ALLENTOWN, Pa. -

Two 12-story apartment buildings will tower over a section of Allentown’s Lehigh Parkway, near the old humped bridge over Little Lehigh Creek at Martin Luther King Drive.

The McDonald's restaurant that stands between the Kmart and South 4th Street on the city’s south side will be demolished and replaced with a new McDonald's.

And the first buildings in the high-profile Waterfront development will rise along the Lehigh River, just south of the Tilghman Street Bridge.

All those projects are scheduled to begin next year.

And all were before the Allentown Planning Commission during its meeting in City Hall early Tuesday afternoon.

While McDonalds got final approval to proceed, the projects near the Lehigh River and Little Lehigh Creek won’t get final approval until at least November.

Developers of the Waterfront were hoping for final approval to prepare for their first phase of construction on the 26-acre former Lehigh Structural Steel site beneath the western half of the Tilghman Street Bridge.

Phase one will include three office buildings, an apartment building, a parking garage, two surface lots, on-street parking and the first phase of a River Walk along the Lehigh.

But issues involving ownership of that River Walk and public plazas along the Lehigh, as well as traffic impacts on some already-congested intersections in that part of town, still must be resolved before phase one gets a green light.

And the city parks department is being an opportunity to weigh in on the two apartment buildings planned just off Lehigh Parkway East, especially the developer’s proposal to have stormwater run-off cross a sliver of Lehigh Parkway.

Waterfront

The Waterfront project received tentative plan approval in July.

Michael Hefele, Allentown’s planning director, said all conditions of tentative plan approval must be met before final plan approval can be given. He explained that has not yet happened.

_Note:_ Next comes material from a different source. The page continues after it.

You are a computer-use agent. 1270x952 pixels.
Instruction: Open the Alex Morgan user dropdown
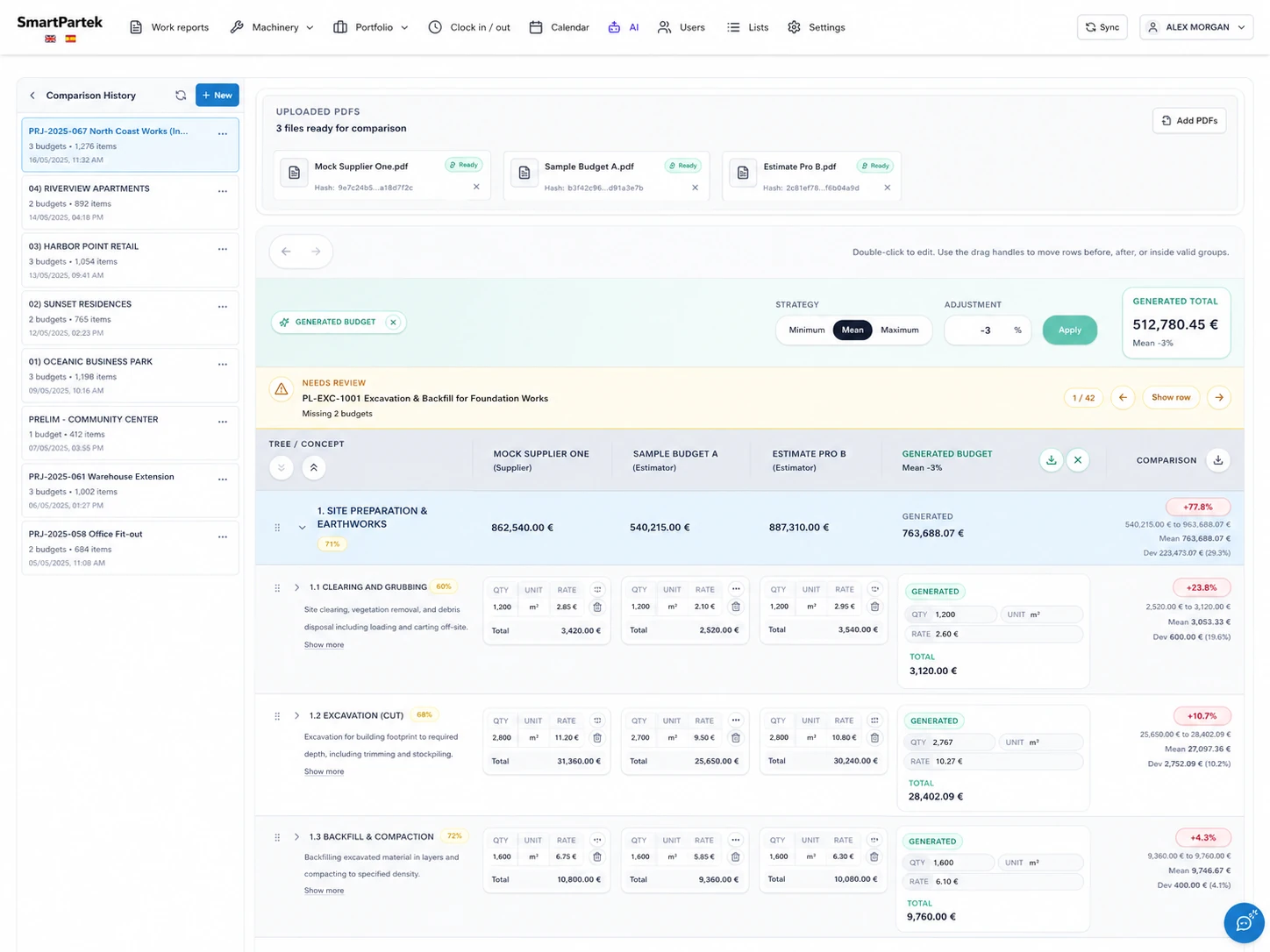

Mark Jaindl, one of the principal developers, told planners none of the outstanding issues are insurmountable.

Hefele said one unresolved issue involves who will own and maintain the River Walk and plazas in the new riverfront neighborhood the developers are planning. The other involves intersections on streets around that new neighborhood.

Hefele said the developers had asked the planning commission to modify a requirement in the city zoning ordinance that all affected intersections must operate at a service level of “D”, but the commission postponed a decision on that request.

“Some of the intersections are coming up short of that requirement, so we gave the developers additional time to address that.” He added that traffic issue is still “somewhat on the table.”

Hefele said the most notable intersection that will not completely comply with that requirement has not even been built yet: American Parkway and Front Street. He said overall that intersection will meet the “D” ranking but some movements of vehicles through it will not.

Hefele said another problem intersection will be Front and Allen streets. He said the intersection will function at an acceptable level if a turning lane is added so traffic going south on Front Street can turn left onto Allen, which will become one of the major streets to the Waterfront.

He said the intersection at Front and Allen streets works now, but parking spaces will be lost if a turning lane is added. But that turning lane will have to be several hundred feet long. “To accommodate that, we would have to move parking off one or both sides of Front Street, which is obviously a neighborhood issue.”

“I don’t want to remove parking at that intersection,” said Richard Young, the city’s public works director. “Parking is a premium down there.”

“You shouldn’t take out any parking down there,” said a woman in the audience. “It’s hard enough to find a parking space.”

Young said the developers are not proposing a left turn lane on southbound Front in that area. He said so many cars may want to turn left onto Allen that they will cause a back-up to the Front and Tilghman intersection, which is a block north. “I’d like to see if they can look at other alternatives to try to improve that condition.”

In May, Hefele told the planning commission several existing intersections in that part of the city already get failing grades for their ability to handle traffic and must be improved by the developers.

After Tuesday’s meeting, Zachary Jaindl, spokesman for the development team --Waterfront Redevelopment Partners LP—said its engineers have been working with the city to ensure all traffic concerns are analyzed and corrected to meet the city’s standards. He indicated that includes the Front and Allen street intersection, which he predicted will exceed the city’s standards.